Can you then write it with one log?

 

[JeffM]

What jomo is suggesting is quicker, but you could also think about clearing fractions.

[MATH]log_b(x) = \frac{2}{3} log_b(8) + \frac{1}{2} log_b(9) - log_b(6) \implies [/MATH]
[MATH]2 * 3 * log_b(x) = 2 * 3 * \left (\frac{2}{3} log_b(8) + \frac{1}{2} log_b(9) - log_b(6) \right ) \implies[/MATH]
[MATH]6log_b(x) = 4 log_b(8) + 3 log_b(9) - 6log_b(6) \implies WHAT?[/MATH]

 

[frctl]

Without a multiple in front

Attempt to write as one log

 

[JeffM]

Without a multiple in front
View attachment 16997

Perfect. Going this way, I'd suggest simplifying the arguments of the logs next, but it is not necessary.

But then you lost your way BIG TIME

Attempt to write as one log
View attachment 16998

[MATH]log_b(y) + log_b(z) \ne log_b(y + z).[/MATH][MATH] \text { INSTEAD, } log_b(y) + log_b(z) = \text {WHAT?}[/MATH]

 

[frctl]

How do I write

As one log

 

[pka]

What jomo is suggesting is quicker, but you could also think about clearing fractions.
[MATH]log_b(x) = \frac{2}{3} log_b(8) + \frac{1}{2} log_b(9) - log_b(6) \implies [/MATH][MATH]2 * 3 * log_b(x) = 2 * 3 * \left (\frac{2}{3} log_b(8) + \frac{1}{2} log_b(9) - log_b(6) \right ) \implies[/MATH][MATH]6log_b(x) = 4 log_b(8) + 3 log_b(9) - 6log_b(6) \implies WHAT?[/MATH]

Hi Jeff you miss-groups..
\(\dfrac{2}{3}\log_b(8)=2\log_b(2)\) , \(\dfrac{1}{2}\log_b(9)=\log_b(3)\) and \(\log_b(6)=\log_b(2)+\log_b(3)\)

 

[JeffM]

Hi Jeff you miss-groups..
\(\dfrac{2}{3}\log_b(8)=2\log_b(2)\) , \(\dfrac{1}{2}\log_b(9)=\log_b(3)\) and \(\log_b(6)=\log_b(2)+\log_b(3)\)

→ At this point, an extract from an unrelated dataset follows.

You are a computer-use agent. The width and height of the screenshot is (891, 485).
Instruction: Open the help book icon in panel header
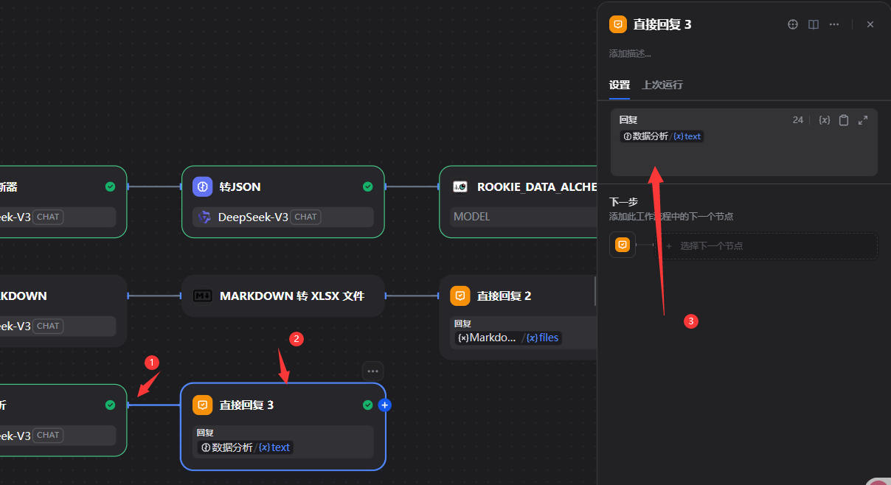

Yes, that is easiest of all. Duh.

 

[JeffM]

How do I write
View attachment 16999
As one log

When you add the logs of numbers you get the log of what?

 

[frctl]

I obtained the following (not sure about the exponents)
- logb6

 

[JeffM]

[MATH]log_b(8^{2/3}) + log_b(9^{1/2} = log_b(8^{2/3} * 9^{1/2}) = log_b(4 * 3) = log_b(12).[/MATH]
Can you explain why? (HINT: Remember PEMDAS.)

Now [MATH]log_b(u) - log_b(v) = WHAT?[/MATH]

 

[frctl]

I'm not sure how you obtained logb(4 · 3)

Does it equal
logb(u · v)

 

[pka]

Without a multiple in front
View attachment 16997
Attempt to write as one log
View attachment 16998

To frctl, Do you know the properties of logarithms? Make it easy on yourself.
\( \dfrac{2}{3} \log_b(8) + \dfrac{1}{2} \log_b(9) - \log_b(6)=2\log_b(2)+\log_b(3)-\log_b(2)-\log_b(3)=\log_b(2)\)

 

[frctl]

The property I am looking for is
logbMN = logbM + logbN

I don't understand the last bit you wrote

 

[pka]

I don't understand the last bit you wrote

\(\dfrac{2}{3}\log_b(8)=2\log_b(2)\) If you do not follow that then please hire a face-to-face tutor.

 

[Deleted member 4993]

View attachment 17002

I'm not sure how you obtained logb(4 · 3)

Does it equal
logb(u · v)

NO!

log_b(u) - log_b(v) = log_b(u / v)

 

[Steven G]

I will work this out for you using pka's ideas.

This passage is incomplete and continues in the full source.